**Problems**
A – In the account of the bishop's visit to the parish anniversary Mass, what reason does the bishop give for urging the faithful to serve those in need?
B – Reproduce the listing verbatim, beginning at the line that has "List (1132, 401)" and stopping after the last line of the listing.

**Passage provided**
The bishop also reminded the faithful that whenever they see someone in need, Jesus is there. “He always goes to the peripheries … Open your heart and let Jesus pour his love in so you have lots of love to give.”
God put us here for a reason, he said. “He has a plan for us. Pick up your cross. Don’t just stand still, follow Jesus.”
The Advent wreath is like a four-week alarm clock, the bishop said, serving as reminder that Jesus is alive and among us now. Advent is about his coming to take us home.
“May this parish never be a ‘sleeper parish.’ Be alive for Christ. Proclaim the Gospel, evangelize. The God of love is present among us. Serve those in need because they will know we are Christians by our love,” he added.
The bishop blessed the parish’s Advent wreath during the Mass.
After Mass, all were invited to reception in Keller Hall. The special guest was Adrian Kubicki, the counsel general of the Republic of Poland in New York. Kubicki told the gathering that he was a former church organist and was happy to attend the anniversary celebration.
“It is so important to pass this on,” he said, speaking of the parish’s Polish heritage.
The bishop echoed those remarks, once again reminding the group that “You must be good stewards of what you’ve been given. In 150 years, probably no one will know who you are, but you will leave something here – this parish.”

**Data for the task**
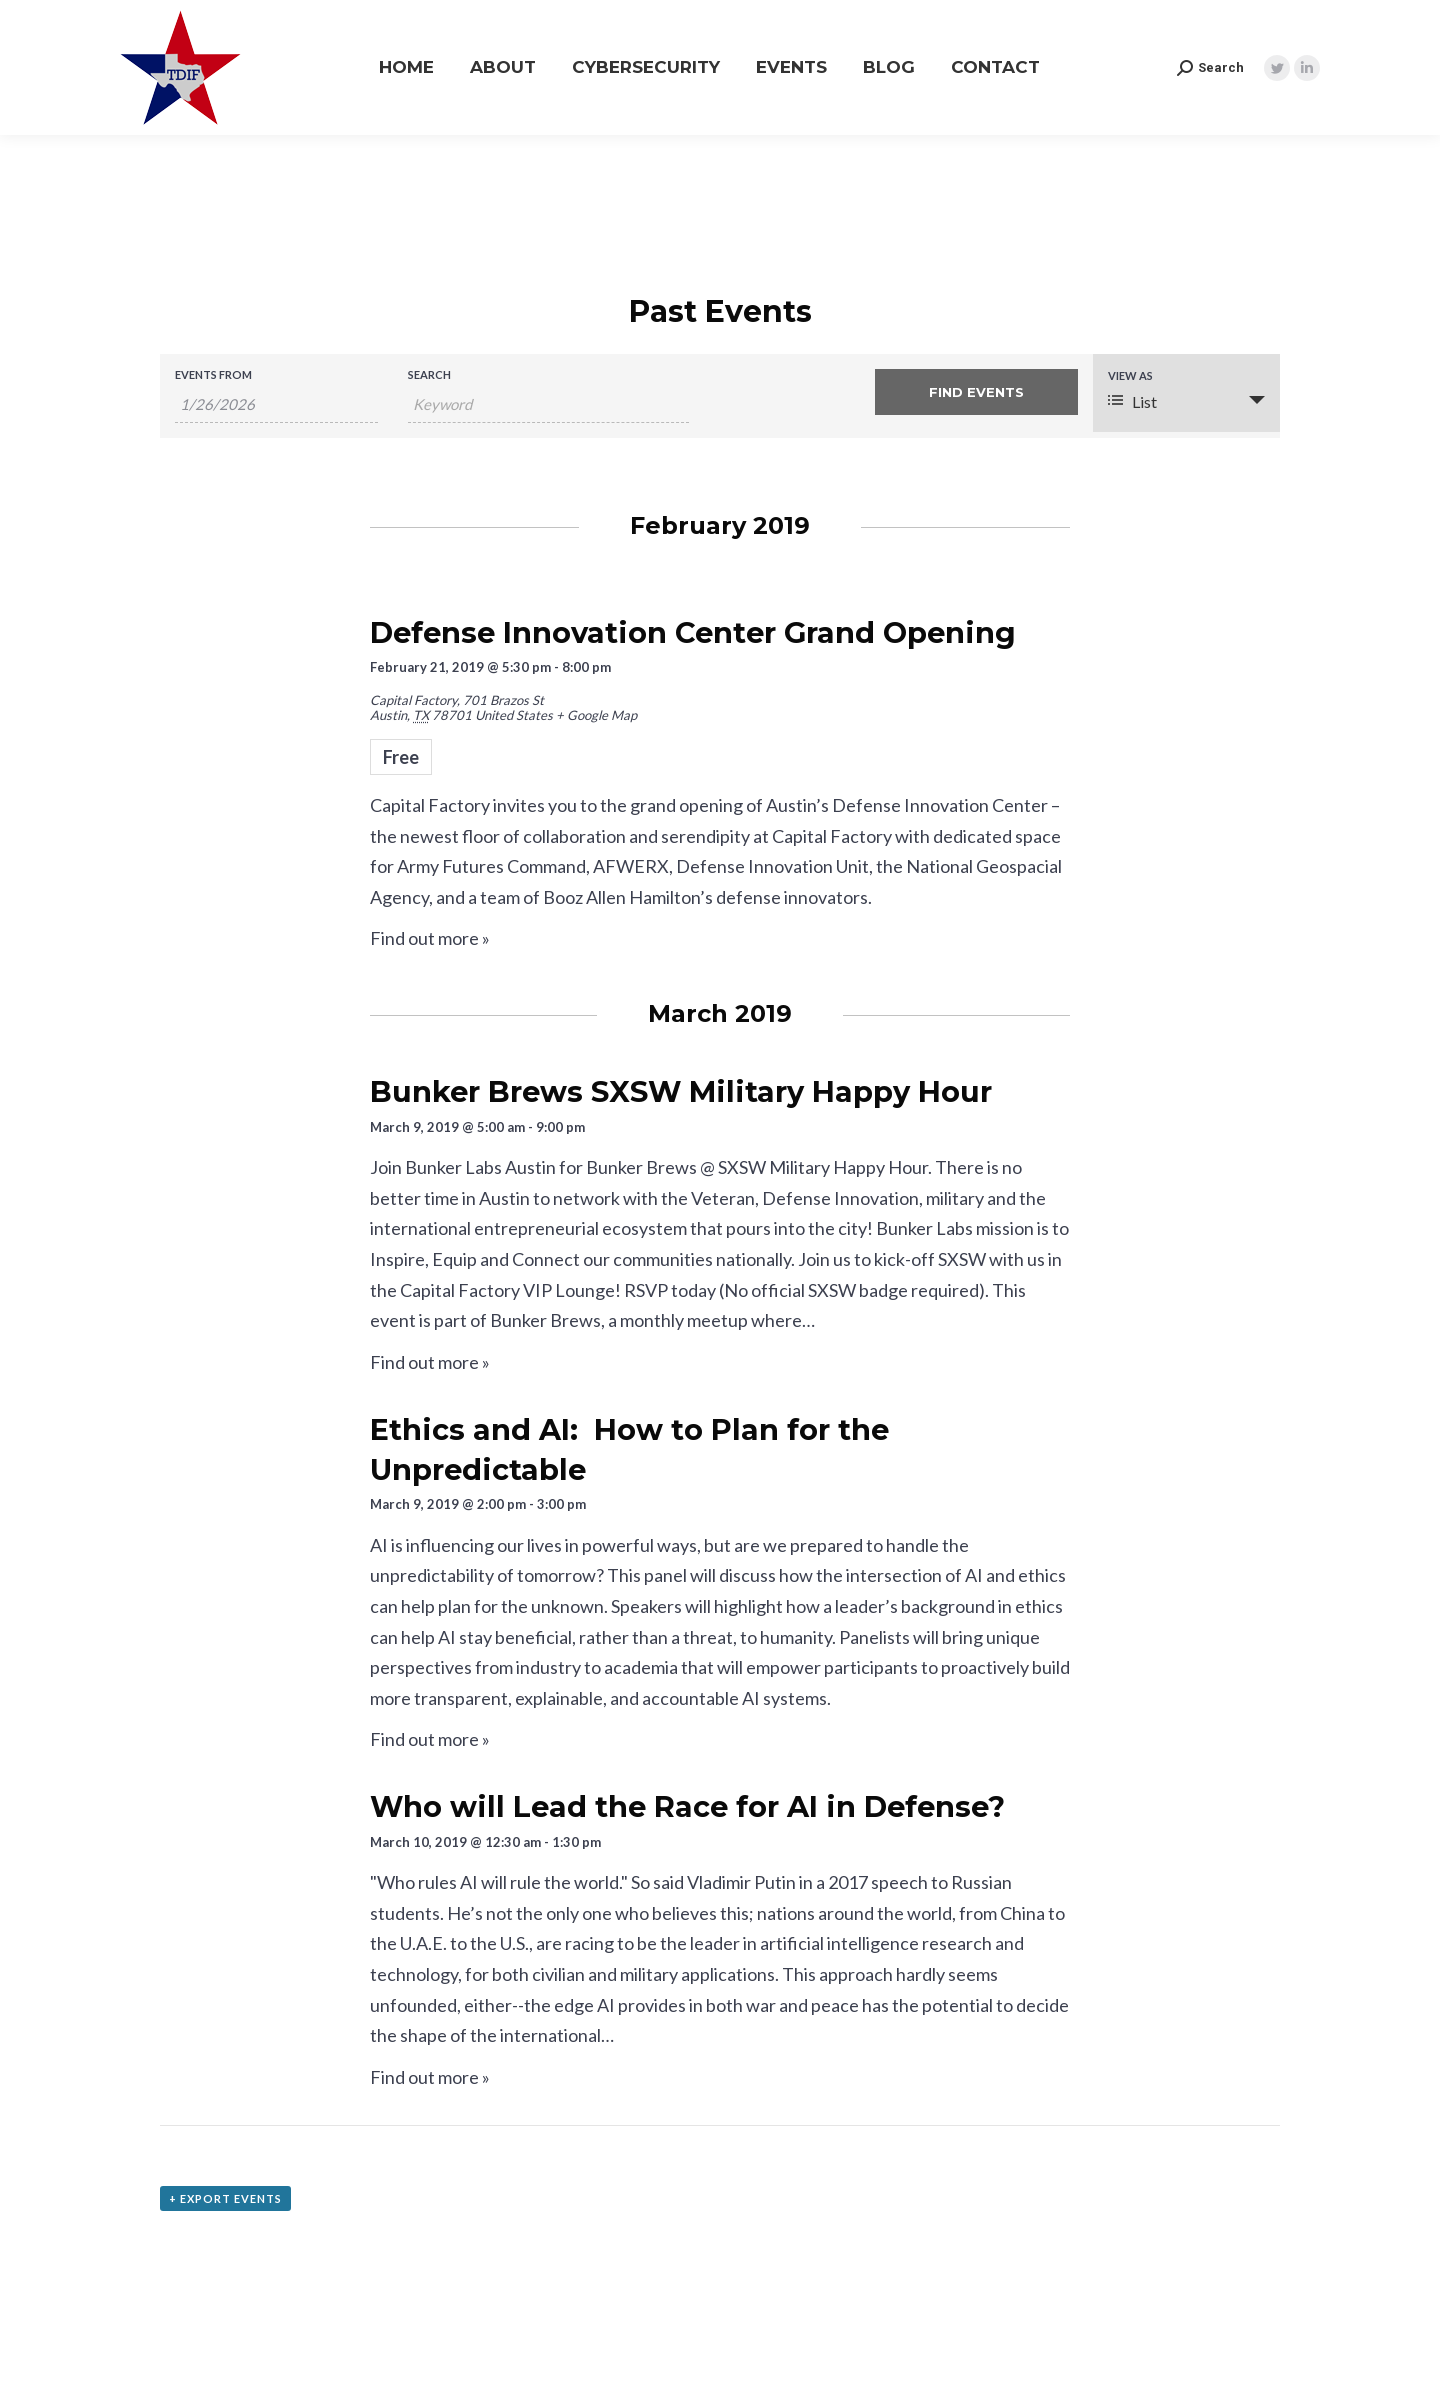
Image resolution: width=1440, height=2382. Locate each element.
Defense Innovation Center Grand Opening (693, 632)
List (1132, 401)
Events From (213, 374)
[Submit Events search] (976, 392)
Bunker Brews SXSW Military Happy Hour (681, 1091)
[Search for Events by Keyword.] (548, 404)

**Exercise answers**
A – The bishop urges them to serve those in need because people will know they are Christians by their love.

B –
List (1132, 401)
Events From (213, 374)
[Submit Events search] (976, 392)
Bunker Brews SXSW Military Happy Hour (681, 1091)
[Search for Events by Keyword.] (548, 404)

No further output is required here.